■ Task instructions
Repeat all of the records verbatim.

■ Supplied data
★ ★ ★ ★ ★
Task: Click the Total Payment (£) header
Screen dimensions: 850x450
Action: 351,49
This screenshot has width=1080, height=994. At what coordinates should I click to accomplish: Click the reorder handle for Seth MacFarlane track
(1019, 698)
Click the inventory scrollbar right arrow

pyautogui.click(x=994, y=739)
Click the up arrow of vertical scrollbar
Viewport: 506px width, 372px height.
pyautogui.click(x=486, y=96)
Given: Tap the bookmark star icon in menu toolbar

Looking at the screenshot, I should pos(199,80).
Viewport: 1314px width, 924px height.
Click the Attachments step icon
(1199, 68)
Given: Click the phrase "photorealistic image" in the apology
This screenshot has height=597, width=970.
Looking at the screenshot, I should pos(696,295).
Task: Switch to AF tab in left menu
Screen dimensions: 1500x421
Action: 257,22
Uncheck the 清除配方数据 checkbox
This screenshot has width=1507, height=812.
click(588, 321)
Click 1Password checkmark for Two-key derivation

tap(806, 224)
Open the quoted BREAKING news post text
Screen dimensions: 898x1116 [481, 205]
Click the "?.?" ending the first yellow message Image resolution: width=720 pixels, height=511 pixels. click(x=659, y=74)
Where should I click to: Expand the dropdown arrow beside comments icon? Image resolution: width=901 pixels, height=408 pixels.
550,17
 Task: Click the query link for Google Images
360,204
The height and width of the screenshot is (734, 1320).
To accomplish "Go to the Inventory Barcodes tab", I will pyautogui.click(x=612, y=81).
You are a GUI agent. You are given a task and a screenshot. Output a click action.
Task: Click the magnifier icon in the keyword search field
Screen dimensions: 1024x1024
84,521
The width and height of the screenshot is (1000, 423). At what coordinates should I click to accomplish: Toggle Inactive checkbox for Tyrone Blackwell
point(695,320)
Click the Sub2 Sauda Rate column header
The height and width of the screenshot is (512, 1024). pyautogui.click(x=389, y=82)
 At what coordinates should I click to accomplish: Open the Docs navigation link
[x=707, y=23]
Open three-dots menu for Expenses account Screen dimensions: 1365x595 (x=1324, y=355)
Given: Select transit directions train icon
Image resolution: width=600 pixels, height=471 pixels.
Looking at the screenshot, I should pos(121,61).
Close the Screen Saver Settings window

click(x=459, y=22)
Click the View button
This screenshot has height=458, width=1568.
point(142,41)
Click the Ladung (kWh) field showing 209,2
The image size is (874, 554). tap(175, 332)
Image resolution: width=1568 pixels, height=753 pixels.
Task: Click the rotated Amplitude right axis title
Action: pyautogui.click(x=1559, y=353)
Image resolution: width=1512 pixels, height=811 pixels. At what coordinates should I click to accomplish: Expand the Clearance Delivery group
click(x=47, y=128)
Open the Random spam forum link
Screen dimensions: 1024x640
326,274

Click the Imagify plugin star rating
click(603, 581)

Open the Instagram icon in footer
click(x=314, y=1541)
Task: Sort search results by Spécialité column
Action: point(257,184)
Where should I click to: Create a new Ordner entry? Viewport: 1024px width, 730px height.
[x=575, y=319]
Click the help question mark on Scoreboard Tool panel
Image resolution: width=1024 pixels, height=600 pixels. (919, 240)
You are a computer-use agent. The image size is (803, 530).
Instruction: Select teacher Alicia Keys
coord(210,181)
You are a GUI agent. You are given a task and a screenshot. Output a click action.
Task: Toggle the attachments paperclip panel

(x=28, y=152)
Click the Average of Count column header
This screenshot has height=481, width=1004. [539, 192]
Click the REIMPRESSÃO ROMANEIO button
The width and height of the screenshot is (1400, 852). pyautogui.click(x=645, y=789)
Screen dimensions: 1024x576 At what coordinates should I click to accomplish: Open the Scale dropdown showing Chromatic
★ ★ ★ ★ ★
■ Solved problem
Task: Click the Total Payment (£) header
Screen dimensions: 850x450
Action: 351,49
This screenshot has width=1080, height=994. At what coordinates should I click to accomplish: Click the reorder handle for Seth MacFarlane track
(1019, 698)
Click the inventory scrollbar right arrow

pyautogui.click(x=994, y=739)
Click the up arrow of vertical scrollbar
Viewport: 506px width, 372px height.
pyautogui.click(x=486, y=96)
Given: Tap the bookmark star icon in menu toolbar

Looking at the screenshot, I should pos(199,80).
Viewport: 1314px width, 924px height.
Click the Attachments step icon
(1199, 68)
Given: Click the phrase "photorealistic image" in the apology
This screenshot has height=597, width=970.
Looking at the screenshot, I should pos(696,295).
Task: Switch to AF tab in left menu
Screen dimensions: 1500x421
Action: 257,22
Uncheck the 清除配方数据 checkbox
This screenshot has width=1507, height=812.
click(588, 321)
Click 1Password checkmark for Two-key derivation

tap(806, 224)
Open the quoted BREAKING news post text
Screen dimensions: 898x1116 [481, 205]
Click the "?.?" ending the first yellow message Image resolution: width=720 pixels, height=511 pixels. click(x=659, y=74)
Where should I click to: Expand the dropdown arrow beside comments icon? Image resolution: width=901 pixels, height=408 pixels.
550,17
 Task: Click the query link for Google Images
360,204
The height and width of the screenshot is (734, 1320).
To accomplish "Go to the Inventory Barcodes tab", I will pyautogui.click(x=612, y=81).
You are a GUI agent. You are given a task and a screenshot. Output a click action.
Task: Click the magnifier icon in the keyword search field
Screen dimensions: 1024x1024
84,521
The width and height of the screenshot is (1000, 423). At what coordinates should I click to accomplish: Toggle Inactive checkbox for Tyrone Blackwell
point(695,320)
Click the Sub2 Sauda Rate column header
The height and width of the screenshot is (512, 1024). pyautogui.click(x=389, y=82)
 At what coordinates should I click to accomplish: Open the Docs navigation link
[x=707, y=23]
Open three-dots menu for Expenses account Screen dimensions: 1365x595 (x=1324, y=355)
Given: Select transit directions train icon
Image resolution: width=600 pixels, height=471 pixels.
Looking at the screenshot, I should pos(121,61).
Close the Screen Saver Settings window

click(x=459, y=22)
Click the View button
This screenshot has height=458, width=1568.
point(142,41)
Click the Ladung (kWh) field showing 209,2
The image size is (874, 554). tap(175, 332)
Image resolution: width=1568 pixels, height=753 pixels.
Task: Click the rotated Amplitude right axis title
Action: pyautogui.click(x=1559, y=353)
Image resolution: width=1512 pixels, height=811 pixels. At what coordinates should I click to accomplish: Expand the Clearance Delivery group
click(x=47, y=128)
Open the Random spam forum link
Screen dimensions: 1024x640
326,274

Click the Imagify plugin star rating
click(603, 581)

Open the Instagram icon in footer
click(x=314, y=1541)
Task: Sort search results by Spécialité column
Action: point(257,184)
Where should I click to: Create a new Ordner entry? Viewport: 1024px width, 730px height.
[x=575, y=319]
Click the help question mark on Scoreboard Tool panel
Image resolution: width=1024 pixels, height=600 pixels. (919, 240)
You are a computer-use agent. The image size is (803, 530).
Instruction: Select teacher Alicia Keys
coord(210,181)
You are a GUI agent. You are given a task and a screenshot. Output a click action.
Task: Toggle the attachments paperclip panel

(x=28, y=152)
Click the Average of Count column header
This screenshot has height=481, width=1004. [539, 192]
Click the REIMPRESSÃO ROMANEIO button
The width and height of the screenshot is (1400, 852). pyautogui.click(x=645, y=789)
Screen dimensions: 1024x576 At what coordinates should I click to accomplish: Open the Scale dropdown showing Chromatic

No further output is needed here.